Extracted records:
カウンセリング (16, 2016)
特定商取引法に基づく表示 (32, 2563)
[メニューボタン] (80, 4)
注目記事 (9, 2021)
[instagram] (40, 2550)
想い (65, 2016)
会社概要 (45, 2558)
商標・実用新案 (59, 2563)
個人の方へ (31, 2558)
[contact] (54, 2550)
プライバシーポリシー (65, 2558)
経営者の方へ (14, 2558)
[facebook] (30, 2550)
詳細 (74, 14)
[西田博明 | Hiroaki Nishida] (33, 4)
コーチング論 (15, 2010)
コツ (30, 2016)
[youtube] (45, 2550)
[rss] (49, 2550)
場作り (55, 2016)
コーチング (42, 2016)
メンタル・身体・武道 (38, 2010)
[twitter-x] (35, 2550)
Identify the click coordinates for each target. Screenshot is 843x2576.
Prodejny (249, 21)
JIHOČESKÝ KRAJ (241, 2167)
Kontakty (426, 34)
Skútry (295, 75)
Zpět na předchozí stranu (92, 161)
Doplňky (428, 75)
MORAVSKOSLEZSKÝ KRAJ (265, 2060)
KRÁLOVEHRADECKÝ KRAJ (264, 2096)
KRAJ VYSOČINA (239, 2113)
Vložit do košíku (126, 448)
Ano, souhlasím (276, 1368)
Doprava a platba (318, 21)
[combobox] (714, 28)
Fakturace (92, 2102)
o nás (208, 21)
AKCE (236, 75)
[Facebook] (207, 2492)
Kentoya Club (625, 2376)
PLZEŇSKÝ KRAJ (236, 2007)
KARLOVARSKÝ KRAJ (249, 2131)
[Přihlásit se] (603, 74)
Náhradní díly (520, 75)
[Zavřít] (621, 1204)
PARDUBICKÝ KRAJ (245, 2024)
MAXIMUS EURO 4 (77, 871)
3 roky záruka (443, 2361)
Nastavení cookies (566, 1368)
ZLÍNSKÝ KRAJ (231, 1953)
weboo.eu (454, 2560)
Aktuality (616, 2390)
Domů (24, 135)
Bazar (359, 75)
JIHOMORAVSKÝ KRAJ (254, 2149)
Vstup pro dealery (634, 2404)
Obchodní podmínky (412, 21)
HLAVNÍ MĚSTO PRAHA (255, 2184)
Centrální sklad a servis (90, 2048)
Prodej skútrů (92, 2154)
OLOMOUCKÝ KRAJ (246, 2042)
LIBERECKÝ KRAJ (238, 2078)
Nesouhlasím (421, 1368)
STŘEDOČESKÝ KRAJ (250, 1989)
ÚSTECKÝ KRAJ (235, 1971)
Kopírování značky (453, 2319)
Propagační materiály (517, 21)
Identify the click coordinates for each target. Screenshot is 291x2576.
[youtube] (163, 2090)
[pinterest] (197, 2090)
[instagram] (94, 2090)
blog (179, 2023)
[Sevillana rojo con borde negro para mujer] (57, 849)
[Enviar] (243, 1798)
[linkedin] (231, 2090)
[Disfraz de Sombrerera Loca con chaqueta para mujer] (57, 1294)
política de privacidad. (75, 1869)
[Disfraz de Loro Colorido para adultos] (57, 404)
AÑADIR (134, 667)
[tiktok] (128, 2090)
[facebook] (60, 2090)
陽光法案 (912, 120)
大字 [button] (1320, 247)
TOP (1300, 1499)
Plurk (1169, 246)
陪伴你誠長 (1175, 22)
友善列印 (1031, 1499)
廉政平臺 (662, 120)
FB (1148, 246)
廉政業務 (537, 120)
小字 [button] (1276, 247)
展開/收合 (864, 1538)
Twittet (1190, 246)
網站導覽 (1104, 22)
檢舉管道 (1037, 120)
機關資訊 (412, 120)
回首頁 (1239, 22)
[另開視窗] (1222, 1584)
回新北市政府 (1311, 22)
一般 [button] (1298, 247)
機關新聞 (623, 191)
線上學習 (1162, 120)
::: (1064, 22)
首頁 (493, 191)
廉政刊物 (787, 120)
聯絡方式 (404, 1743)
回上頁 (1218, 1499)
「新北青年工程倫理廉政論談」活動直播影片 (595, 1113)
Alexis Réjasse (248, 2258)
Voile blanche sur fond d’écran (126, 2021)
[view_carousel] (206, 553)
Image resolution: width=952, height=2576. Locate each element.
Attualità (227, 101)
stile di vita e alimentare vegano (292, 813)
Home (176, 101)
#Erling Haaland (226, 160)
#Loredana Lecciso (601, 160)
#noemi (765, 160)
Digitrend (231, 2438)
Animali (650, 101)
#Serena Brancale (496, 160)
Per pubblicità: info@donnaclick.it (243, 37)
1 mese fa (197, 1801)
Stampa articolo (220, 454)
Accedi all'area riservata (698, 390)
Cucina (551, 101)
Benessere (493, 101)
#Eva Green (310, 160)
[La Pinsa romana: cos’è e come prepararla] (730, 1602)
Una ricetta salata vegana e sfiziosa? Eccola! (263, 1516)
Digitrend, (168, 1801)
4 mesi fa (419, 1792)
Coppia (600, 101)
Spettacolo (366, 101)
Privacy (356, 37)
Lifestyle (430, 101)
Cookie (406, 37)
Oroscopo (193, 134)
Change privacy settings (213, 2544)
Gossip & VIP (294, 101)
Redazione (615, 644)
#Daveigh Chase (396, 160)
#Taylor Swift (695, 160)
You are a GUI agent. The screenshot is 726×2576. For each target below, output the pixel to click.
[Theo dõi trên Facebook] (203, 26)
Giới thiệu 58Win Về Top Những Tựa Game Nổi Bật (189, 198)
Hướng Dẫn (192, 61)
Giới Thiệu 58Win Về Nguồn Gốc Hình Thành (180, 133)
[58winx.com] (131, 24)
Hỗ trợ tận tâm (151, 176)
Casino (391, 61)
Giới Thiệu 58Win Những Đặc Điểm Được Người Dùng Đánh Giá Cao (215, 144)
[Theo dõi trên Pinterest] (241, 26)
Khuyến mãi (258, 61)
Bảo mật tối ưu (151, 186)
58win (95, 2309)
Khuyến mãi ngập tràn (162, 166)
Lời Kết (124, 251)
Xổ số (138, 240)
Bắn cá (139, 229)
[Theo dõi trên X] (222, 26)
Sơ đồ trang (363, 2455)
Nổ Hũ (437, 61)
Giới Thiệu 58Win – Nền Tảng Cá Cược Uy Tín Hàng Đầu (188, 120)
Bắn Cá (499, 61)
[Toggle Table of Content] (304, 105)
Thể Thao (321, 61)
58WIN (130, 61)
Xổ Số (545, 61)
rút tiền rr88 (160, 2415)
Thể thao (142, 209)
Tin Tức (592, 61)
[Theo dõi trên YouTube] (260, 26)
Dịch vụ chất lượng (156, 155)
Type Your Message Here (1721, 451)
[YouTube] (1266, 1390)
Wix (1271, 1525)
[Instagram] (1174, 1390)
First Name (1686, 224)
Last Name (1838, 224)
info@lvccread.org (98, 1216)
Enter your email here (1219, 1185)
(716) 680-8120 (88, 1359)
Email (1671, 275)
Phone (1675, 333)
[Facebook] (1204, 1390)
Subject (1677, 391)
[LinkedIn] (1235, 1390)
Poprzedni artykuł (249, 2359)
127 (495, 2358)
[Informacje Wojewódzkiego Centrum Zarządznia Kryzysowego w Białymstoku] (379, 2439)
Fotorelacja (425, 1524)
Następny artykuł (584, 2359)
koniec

WORK REQUEST: Please transcribe exactly the lines above from the line that has "Image resolution: width=952, height=2576." up to and including the line that has "Lời Kết (124, 251)"; no other line belongs in the answer.

WRITTEN RESPONSE:
Image resolution: width=952, height=2576. Locate each element.
Attualità (227, 101)
stile di vita e alimentare vegano (292, 813)
Home (176, 101)
#Erling Haaland (226, 160)
#Loredana Lecciso (601, 160)
#noemi (765, 160)
Digitrend (231, 2438)
Animali (650, 101)
#Serena Brancale (496, 160)
Per pubblicità: info@donnaclick.it (243, 37)
1 mese fa (197, 1801)
Stampa articolo (220, 454)
Accedi all'area riservata (698, 390)
Cucina (551, 101)
Benessere (493, 101)
#Eva Green (310, 160)
[La Pinsa romana: cos’è e come prepararla] (730, 1602)
Una ricetta salata vegana e sfiziosa? Eccola! (263, 1516)
Digitrend, (168, 1801)
4 mesi fa (419, 1792)
Coppia (600, 101)
Spettacolo (366, 101)
Privacy (356, 37)
Lifestyle (430, 101)
Cookie (406, 37)
Oroscopo (193, 134)
Change privacy settings (213, 2544)
Gossip & VIP (294, 101)
Redazione (615, 644)
#Daveigh Chase (396, 160)
#Taylor Swift (695, 160)
You are a GUI agent. The screenshot is 726×2576. For each target below, output the pixel to click.
[Theo dõi trên Facebook] (203, 26)
Giới thiệu 58Win Về Top Những Tựa Game Nổi Bật (189, 198)
Hướng Dẫn (192, 61)
Giới Thiệu 58Win Về Nguồn Gốc Hình Thành (180, 133)
[58winx.com] (131, 24)
Hỗ trợ tận tâm (151, 176)
Casino (391, 61)
Giới Thiệu 58Win Những Đặc Điểm Được Người Dùng Đánh Giá Cao (215, 144)
[Theo dõi trên Pinterest] (241, 26)
Khuyến mãi (258, 61)
Bảo mật tối ưu (151, 186)
58win (95, 2309)
Khuyến mãi ngập tràn (162, 166)
Lời Kết (124, 251)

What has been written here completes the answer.